* Your objective:
Check every line of the data below for the string "computer", and copy the ones that hold it.

* Supplied data:
-.-.-

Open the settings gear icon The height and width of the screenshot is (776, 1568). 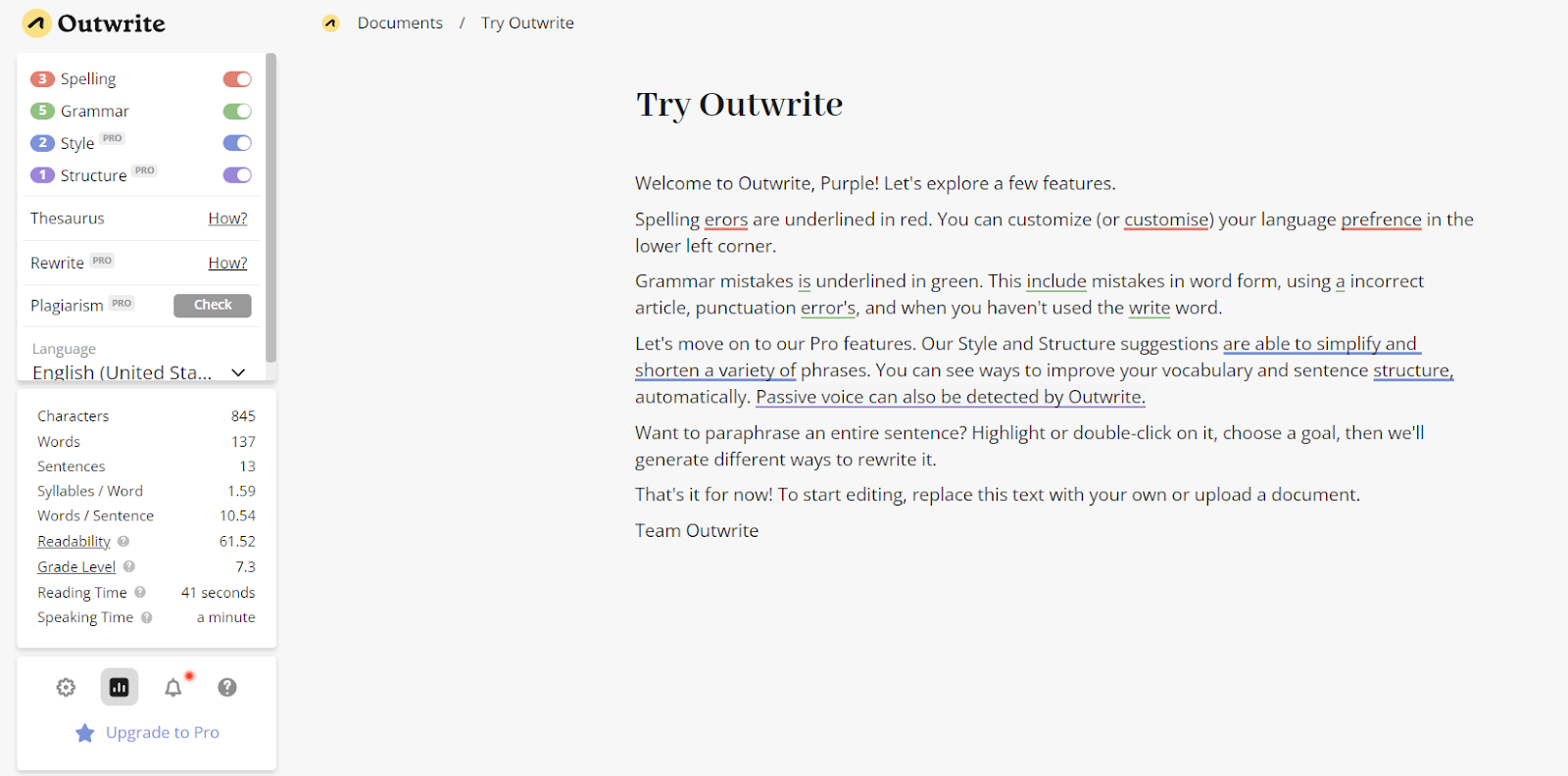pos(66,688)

-.-.-

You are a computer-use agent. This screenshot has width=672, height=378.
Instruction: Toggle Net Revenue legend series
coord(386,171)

-.-.-

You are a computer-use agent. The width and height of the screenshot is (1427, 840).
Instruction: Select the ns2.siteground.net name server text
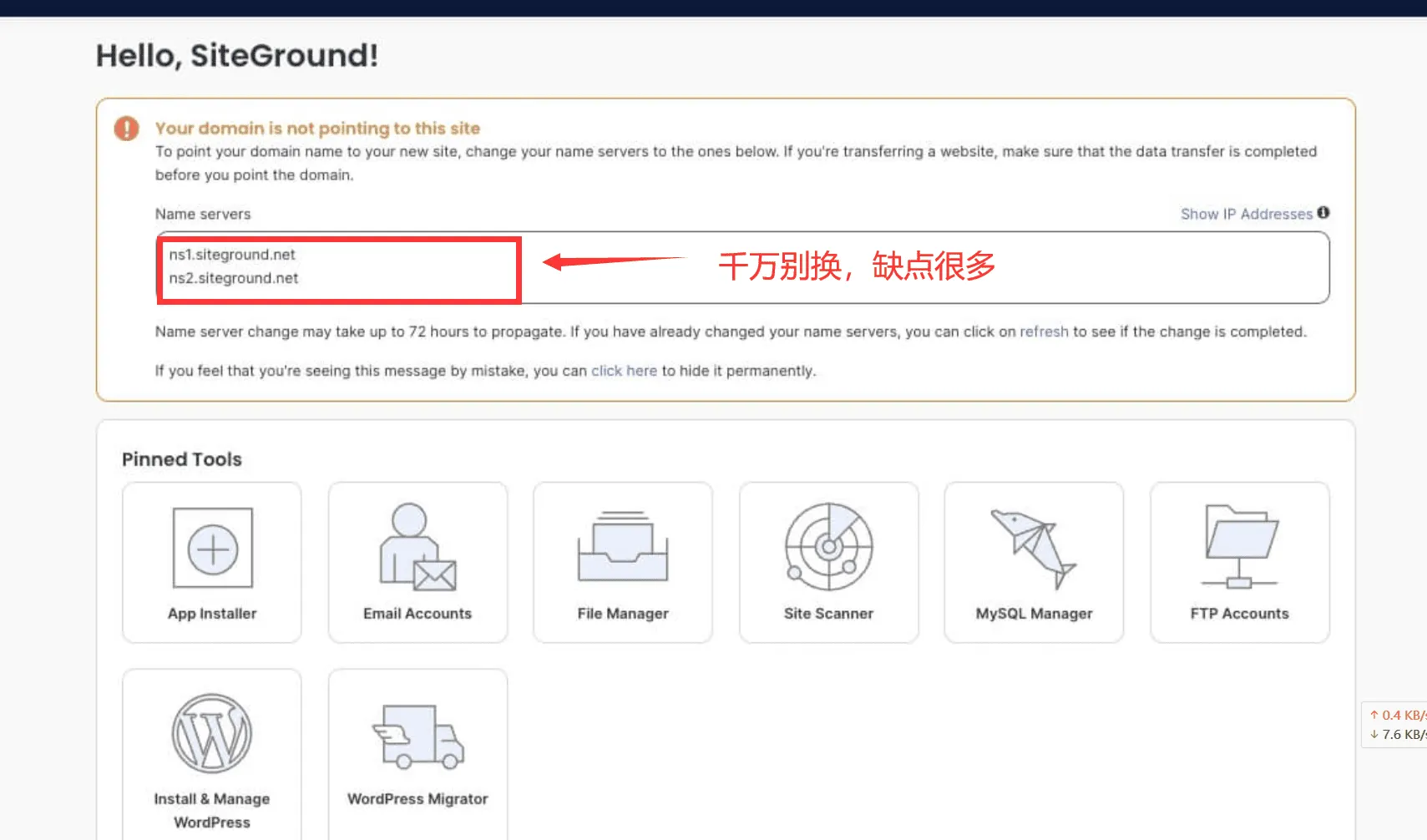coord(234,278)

-.-.-

* Task solution:
You are a computer-use agent. This screenshot has width=672, height=378.
You are a computer-use agent. The width and height of the screenshot is (1427, 840).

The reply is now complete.